** BEGIN **

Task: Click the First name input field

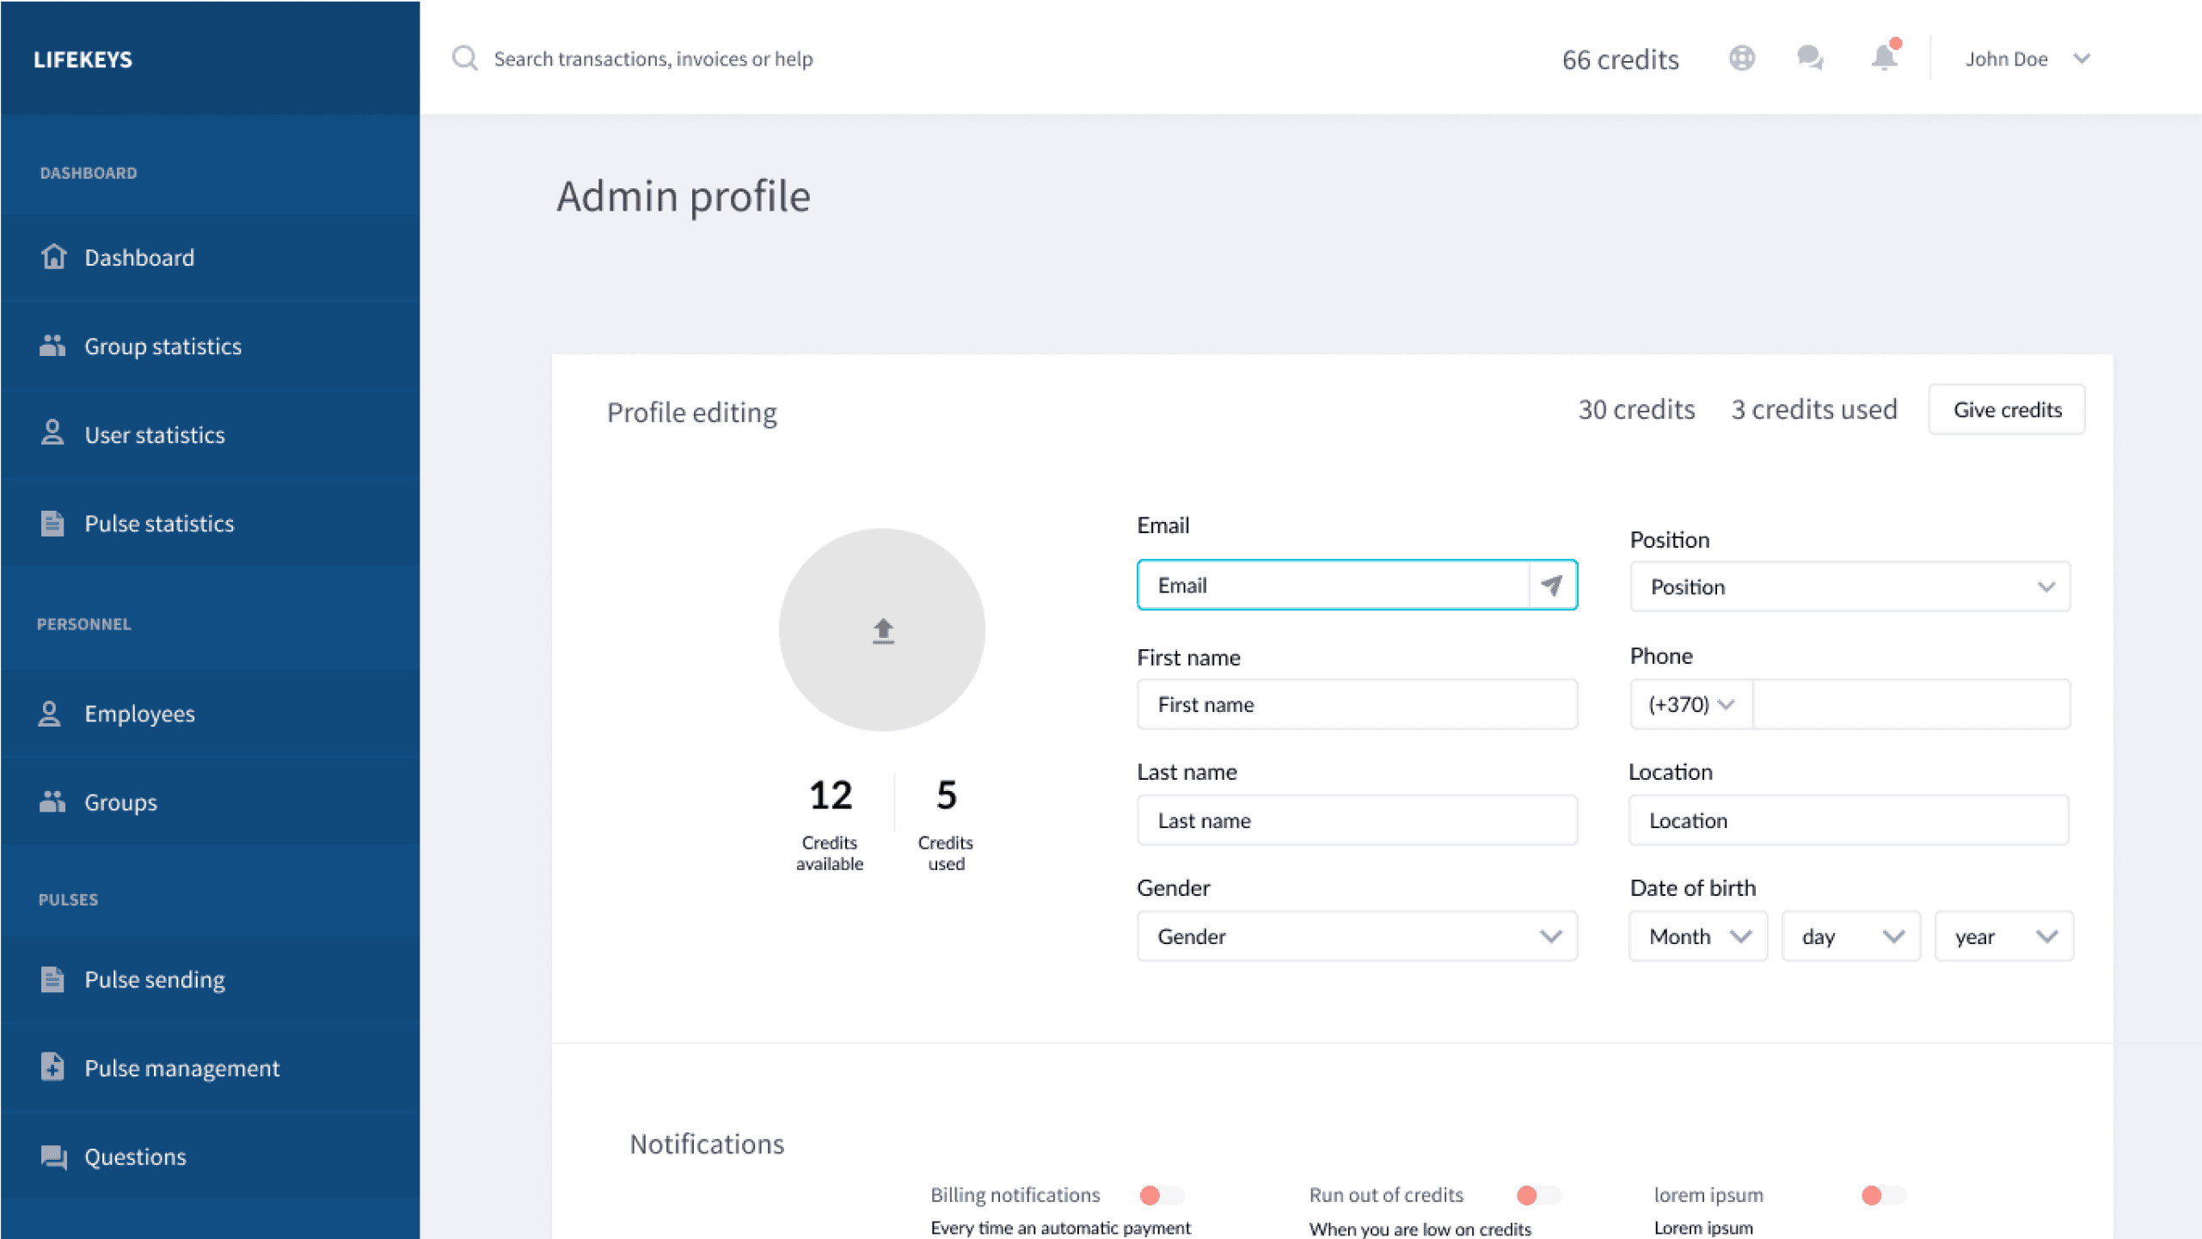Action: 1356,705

** END **
** BEGIN **

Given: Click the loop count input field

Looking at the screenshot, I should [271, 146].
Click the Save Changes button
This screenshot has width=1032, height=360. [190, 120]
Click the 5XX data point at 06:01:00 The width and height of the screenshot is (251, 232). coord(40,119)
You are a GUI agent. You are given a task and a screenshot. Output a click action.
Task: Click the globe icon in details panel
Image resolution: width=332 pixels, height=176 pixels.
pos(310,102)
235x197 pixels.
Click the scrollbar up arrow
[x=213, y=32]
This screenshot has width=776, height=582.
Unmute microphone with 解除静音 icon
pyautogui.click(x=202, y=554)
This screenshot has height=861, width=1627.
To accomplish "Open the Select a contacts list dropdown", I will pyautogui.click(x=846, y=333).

** END **

■ WORK TO DO ■
Rewrite the records as a JSON list of strings, one string per line, taking in everything from the line containing "Click the Save Changes button" down to the line containing "pos(310,102)", both of those lines included and any blank lines left out.

■ EXPECTED OUTPUT ■
[
  "Click the Save Changes button",
  "This screenshot has width=1032, height=360. [190, 120]",
  "Click the 5XX data point at 06:01:00 The width and height of the screenshot is (251, 232). coord(40,119)",
  "You are a GUI agent. You are given a task and a screenshot. Output a click action.",
  "Task: Click the globe icon in details panel",
  "Image resolution: width=332 pixels, height=176 pixels.",
  "pos(310,102)"
]